▶ [DESCRIPTION OF THE TASK]: Please restate each entry word for word.

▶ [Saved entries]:
========================================
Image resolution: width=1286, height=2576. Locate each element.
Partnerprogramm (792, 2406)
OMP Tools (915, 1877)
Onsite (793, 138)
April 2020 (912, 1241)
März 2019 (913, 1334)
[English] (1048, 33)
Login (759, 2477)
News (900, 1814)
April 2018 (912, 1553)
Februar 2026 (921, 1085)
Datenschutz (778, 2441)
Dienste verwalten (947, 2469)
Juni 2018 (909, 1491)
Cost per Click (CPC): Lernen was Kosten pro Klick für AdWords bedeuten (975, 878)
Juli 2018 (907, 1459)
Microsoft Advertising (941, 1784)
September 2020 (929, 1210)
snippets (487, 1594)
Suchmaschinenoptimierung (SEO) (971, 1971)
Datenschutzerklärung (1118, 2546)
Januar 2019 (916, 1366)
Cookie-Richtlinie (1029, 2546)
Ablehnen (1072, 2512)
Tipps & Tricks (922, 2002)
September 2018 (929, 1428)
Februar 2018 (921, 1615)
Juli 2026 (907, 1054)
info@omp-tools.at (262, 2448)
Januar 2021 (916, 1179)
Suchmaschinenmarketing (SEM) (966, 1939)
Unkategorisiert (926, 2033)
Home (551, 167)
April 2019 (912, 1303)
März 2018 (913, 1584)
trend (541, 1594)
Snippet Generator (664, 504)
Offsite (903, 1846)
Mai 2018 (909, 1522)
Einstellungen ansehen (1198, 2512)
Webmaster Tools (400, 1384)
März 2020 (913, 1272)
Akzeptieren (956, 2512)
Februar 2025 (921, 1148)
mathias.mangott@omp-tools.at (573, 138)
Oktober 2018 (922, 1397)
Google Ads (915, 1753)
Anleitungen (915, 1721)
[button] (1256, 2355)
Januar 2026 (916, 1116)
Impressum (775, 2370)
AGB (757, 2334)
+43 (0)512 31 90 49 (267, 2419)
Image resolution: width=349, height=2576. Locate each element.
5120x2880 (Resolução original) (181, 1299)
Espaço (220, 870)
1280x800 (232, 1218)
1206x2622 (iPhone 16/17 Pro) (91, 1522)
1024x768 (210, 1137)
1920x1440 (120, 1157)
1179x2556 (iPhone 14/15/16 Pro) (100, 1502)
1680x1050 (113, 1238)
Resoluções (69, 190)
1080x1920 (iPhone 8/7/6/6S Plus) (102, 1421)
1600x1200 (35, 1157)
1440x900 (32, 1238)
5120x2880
========================================
▶ [SOLUTION TO THE PROBLEM]:
Image resolution: width=1286, height=2576. Locate each element.
Partnerprogramm (792, 2406)
OMP Tools (915, 1877)
Onsite (793, 138)
April 2020 (912, 1241)
März 2019 (913, 1334)
[English] (1048, 33)
Login (759, 2477)
News (900, 1814)
April 2018 (912, 1553)
Februar 2026 (921, 1085)
Datenschutz (778, 2441)
Dienste verwalten (947, 2469)
Juni 2018 (909, 1491)
Cost per Click (CPC): Lernen was Kosten pro Klick für AdWords bedeuten (975, 878)
Juli 2018 (907, 1459)
Microsoft Advertising (941, 1784)
September 2020 (929, 1210)
snippets (487, 1594)
Suchmaschinenoptimierung (SEO) (971, 1971)
Datenschutzerklärung (1118, 2546)
Januar 2019 (916, 1366)
Cookie-Richtlinie (1029, 2546)
Ablehnen (1072, 2512)
Tipps & Tricks (922, 2002)
September 2018 (929, 1428)
Februar 2018 (921, 1615)
Juli 2026 (907, 1054)
info@omp-tools.at (262, 2448)
Januar 2021 (916, 1179)
Suchmaschinenmarketing (SEM) (966, 1939)
Unkategorisiert (926, 2033)
Home (551, 167)
April 2019 (912, 1303)
März 2018 (913, 1584)
trend (541, 1594)
Snippet Generator (664, 504)
Offsite (903, 1846)
Mai 2018 (909, 1522)
Einstellungen ansehen (1198, 2512)
Webmaster Tools (400, 1384)
März 2020 (913, 1272)
Akzeptieren (956, 2512)
Februar 2025 (921, 1148)
mathias.mangott@omp-tools.at (573, 138)
Oktober 2018 (922, 1397)
Google Ads (915, 1753)
Anleitungen (915, 1721)
[button] (1256, 2355)
Januar 2026 (916, 1116)
Impressum (775, 2370)
AGB (757, 2334)
+43 (0)512 31 90 49 (267, 2419)
Image resolution: width=349, height=2576. Locate each element.
5120x2880 (Resolução original) (181, 1299)
Espaço (220, 870)
1280x800 (232, 1218)
1206x2622 (iPhone 16/17 Pro) (91, 1522)
1024x768 (210, 1137)
1920x1440 (120, 1157)
1179x2556 (iPhone 14/15/16 Pro) (100, 1502)
1680x1050 (113, 1238)
Resoluções (69, 190)
1080x1920 (iPhone 8/7/6/6S Plus) (102, 1421)
1600x1200 (35, 1157)
1440x900 (32, 1238)
5120x2880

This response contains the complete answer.